De plus, certaines bactéries de la tuberculose, présentes dans le pays, sont devenues résistantes aux principaux antibiotiques, ce qui nécessite un traitement médical plus lourd et plus long pouvant atteindre deux ans. Une alimentation déficiente, comme c’est le cas en Corée du Nord entraîne également des risques de récidives accrues de l’infection.

 

L’action de la fondation Eugene Bell

Lors de ses expéditions, la fondation part en général pour une durée de trois semaines. Elle emmène avec elle, un lourd équipement médical et technique, qui permet à l’équipe soignante de réaliser des radios pulmonaires, de faire des tests biologiques sur des échantillons de sécrétions pulmonaires et ainsi de pouvoir proposer un traitement adapté à la pathologie du patient.

Avant que les consultations médicales ne puissent débuter, l’installation matérielle du matériel requiert à elle-seule une journée entière de travail, et ce pour chacun des 12 dispensaires.

 

Un missionnaire parmi la délégation

Parmi les membres de cette délégation, tous ne sont pas médecins.
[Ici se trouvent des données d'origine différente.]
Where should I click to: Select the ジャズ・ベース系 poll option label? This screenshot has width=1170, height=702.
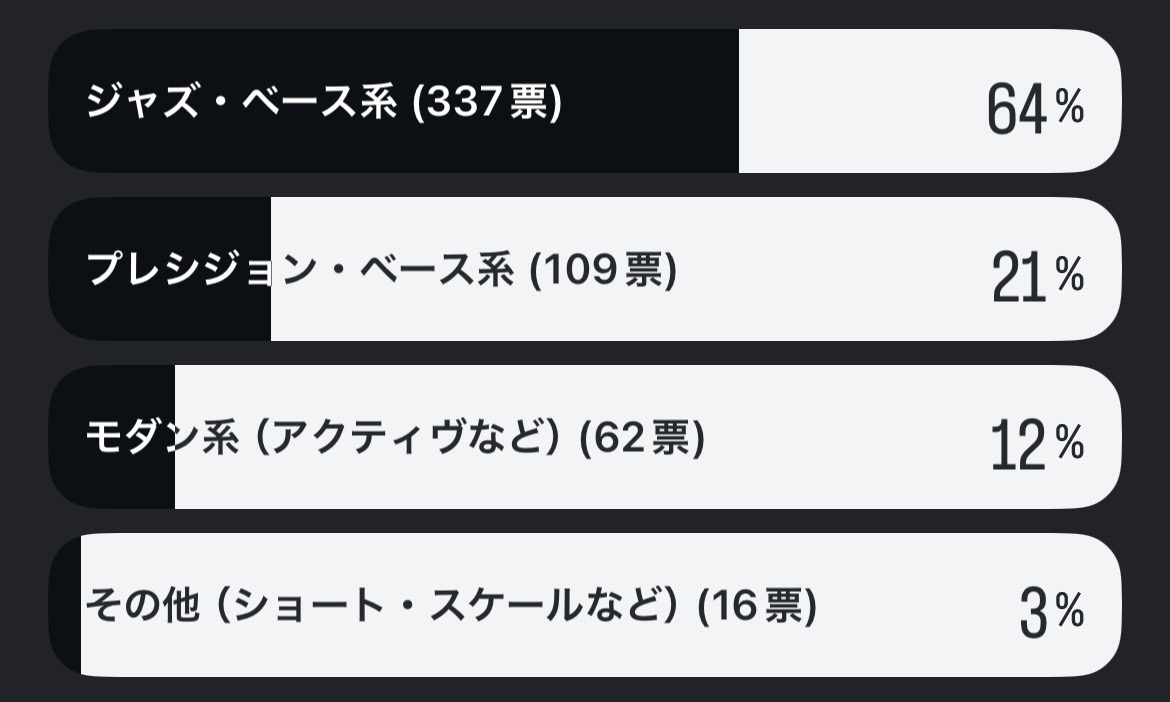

Le P. Jerry Hamond, prêtre américain des Maryknolls, en mission en Corée du Sud depuis plus de 50 ans, fait partie de cette délégation depuis 1994, année où une grande famine s’est abattue sur le pays, après plusieurs années de sécheresse. « Lors de ma première visite en Corée du Nord, la priorité était de distribuer de la nourriture. Puis, ensuite, les expéditions sont devenues médicales », raconte le missionnaire octogénaire à l’agence Ucanews.

Pour lui, ces séjours auprès des malades nord-coréens sont humainement très intenses. « Vous êtes à l’écoute de la toux d’un patient qui est faible et a peur. Aucun mot n’est permis. Vous lui donnez un verre d’eau et prélevez un échantillon de sécrétions pulmonaires, c’est le moment le plus contagieux de l’examen médical », explique le missionnaire.
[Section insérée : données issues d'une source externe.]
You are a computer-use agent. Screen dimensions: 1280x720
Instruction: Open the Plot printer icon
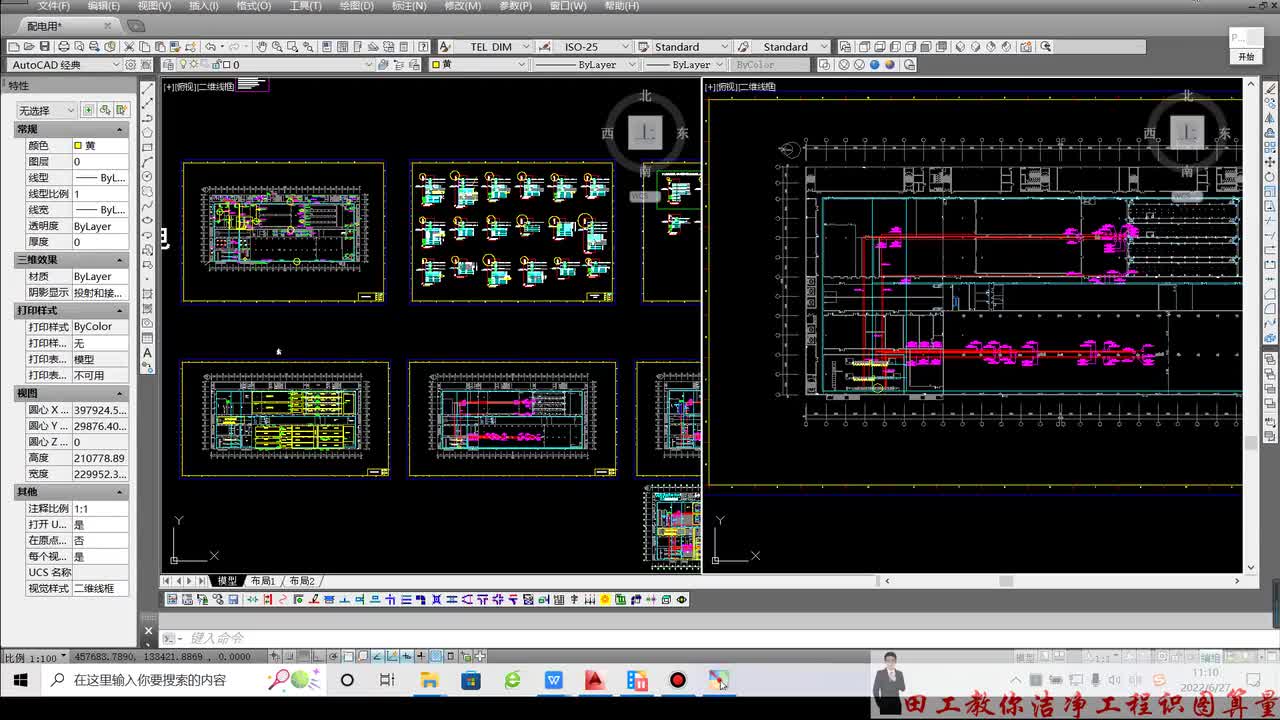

« Dans nos dispensaires, nous arrivons à guérir définitivement 70 % des malades, alors que le taux moyen de guérison dans le pays est de 48% », précise avec une pointe de fierté le P. Hamond. « C’est d’ailleurs pour cette raison que les autorités nord-coréennes continuent de nous laisser entrer sur son territoire. »

Pour ce missionnaire, chaque séjour en Corée du Nord, est également un temps spirituel fort. « Lorsque je viens en Corée du Nord, à chaque fois, je prie et vénère les martyrs catholiques qui ont donné leur vie ici, dont Mgr Patrick Byrne, un confrère qui a péri en 1950 entre les mains des communistes nord-coréens. Aujourd’hui, en apportant des médicaments qui sauvent la vie des Nord-Coréens, en les soignant, j’apporte une autre forme discrète de témoignage », confie-t-il.

Selon les statistiques de Pyongyang, 3 000 catholiques « pratiqueraient librement leur foi », sous la tutelle de l’Association catholique coréenne, entièrement contrôlée par le régime, et en l’absence de tout clergé. Pour les Nations Unies, ils ne seraient que 800, des statistiques impossibles à recouper compte tenu des circonstances politiques.